Solution: Hybrid Fanout Approach
For Regular Users (< 1M followers):
- Fanout-on-Write (Push Model): Pre-generate feeds when posts are created
- When user posts, push to all followers' feed caches
- Pros: Fast feed loading (< 100ms)
- Cons: High write amplification, storage cost
For Celebrity Users (> 1M followers):
- Fanout-on-Read (Pull Model): Generate feed when user requests
- Query celebrity posts in real-time and merge with pre-generated feed
- Pros: Lower storage cost, no write amplification
- Cons: Higher latency for feed generation
Implementation:
def generate_feed(user_id):
# Get pre-computed feed from cache
regular_posts = redis.get(f"feed:{user_id}")
# Get celebrity posts in real-time
celebrity_following = get_celebrity_following(user_id)
celebrity_posts = get_recent_posts(celebrity_following, limit=10)
# Merge and rank
merged_feed = merge_and_rank(regular_posts, celebrity_posts)
return merged_feed[:20] # Return top 20
2. Image Storage and CDN Strategy
Challenge: Storing and serving petabytes of images globally with low latency.

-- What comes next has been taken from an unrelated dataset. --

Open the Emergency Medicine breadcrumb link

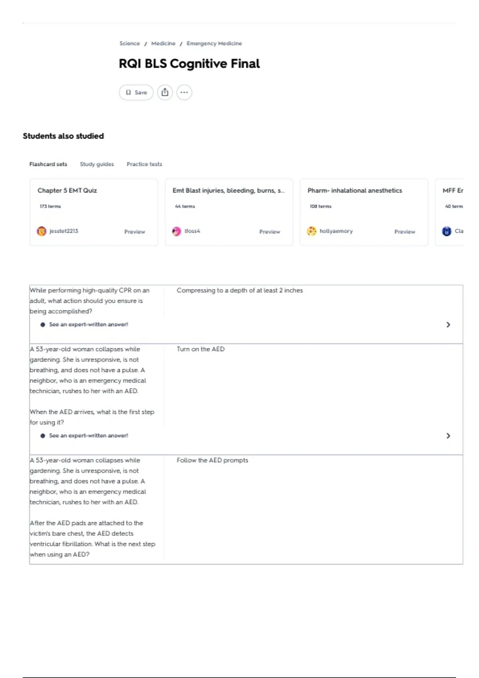click(x=214, y=43)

Multi-tier Storage Strategy:
Tier 1: Hot Data (Recent posts, < 30 days)
- Store in multiple S3 regions with Cross-Region Replication
- Cached in CloudFront CDN with 24-hour TTL
- Image formats: Original, 1080p, 720p, 480p, thumbnail (150px)
Tier 2: Warm Data (30 days - 1 year)
- S3 Standard-IA (Infrequent Access)
- CDN cache on demand
Tier 3: Cold Data (> 1 year)
- S3 Glacier for cost optimization
- Longer retrieval time acceptable for old content
Image Processing Pipeline:
Upload → [Lambda] → [Resize/Compress] → [S3 Multi-format] → [CDN Distribution]

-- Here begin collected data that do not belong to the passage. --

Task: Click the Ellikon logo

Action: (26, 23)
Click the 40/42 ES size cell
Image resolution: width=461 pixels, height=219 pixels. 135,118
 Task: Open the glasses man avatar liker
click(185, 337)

3. Database Scaling Strategy
Challenge: Handling billions of posts, likes, and relationships.
Horizontal Sharding Strategy:
User Data Sharding:
- Shard by
user_idhash across 100 database shards - Co-locate user profile, posts, and social graph data
Posts Sharding:
-- Shard function
shard_id = hash(user_id) % 100
-- Example queries
SELECT * FROM posts_shard_42 WHERE user_id = 'uuid';
SELECT * FROM follows_shard_42 WHERE follower_id = 'uuid';
Read Scaling:
- 3 read replicas per shard for read-heavy workload
- Connection pooling to manage database connections efficiently
Indexing Strategy:
-- Critical indexes for performance
CREATE INDEX idx_posts_user_created ON posts(user_id, created_at DESC);
CREATE INDEX idx_follows_follower ON follows(follower_id);
CREATE INDEX idx_likes_post ON likes(post_id);
4. Caching Strategy
Multi-level Caching:
L1: CDN (CloudFront)
- Cache images and static content globally
- 24-hour TTL for images, 1-hour for thumbnails
L2: Application Cache (Redis)
# Feed caching
redis.setex(f"feed:{user_id}", 300, json.dumps(feed_data)) # 5-min TTL
# User profile caching
redis.setex(f"user:{user_id}", 1800, json.dumps(user_data)) # 30-min TTL
# Post metadata caching
redis.setex(f"post:{post_id}", 3600, json.dumps(post_data)) # 1-hour TTL
L3: Database Query Cache
- PostgreSQL query result caching
- Connection pooling with PgBouncer
Cache Invalidation Strategy:
- Write-through: Update cache when database is updated
- TTL-based: Automatic expiration for eventually consistent data
- Event-driven: Invalidate specific cache entries on user actions
5. Performance Optimizations
Database Optimizations:
-- Denormalized counts for performance
UPDATE users SET followers_count = followers_count + 1 WHERE id = :user_id;
UPDATE posts SET likes_count = likes_count + 1 WHERE id = :post_id;
-- Async count updates to handle inconsistencies
-- Background job recalculates accurate counts periodically
Feed Ranking Algorithm:
def calculate_post_score(post):
recency_score = 1.0 / (hours_since_posted + 1)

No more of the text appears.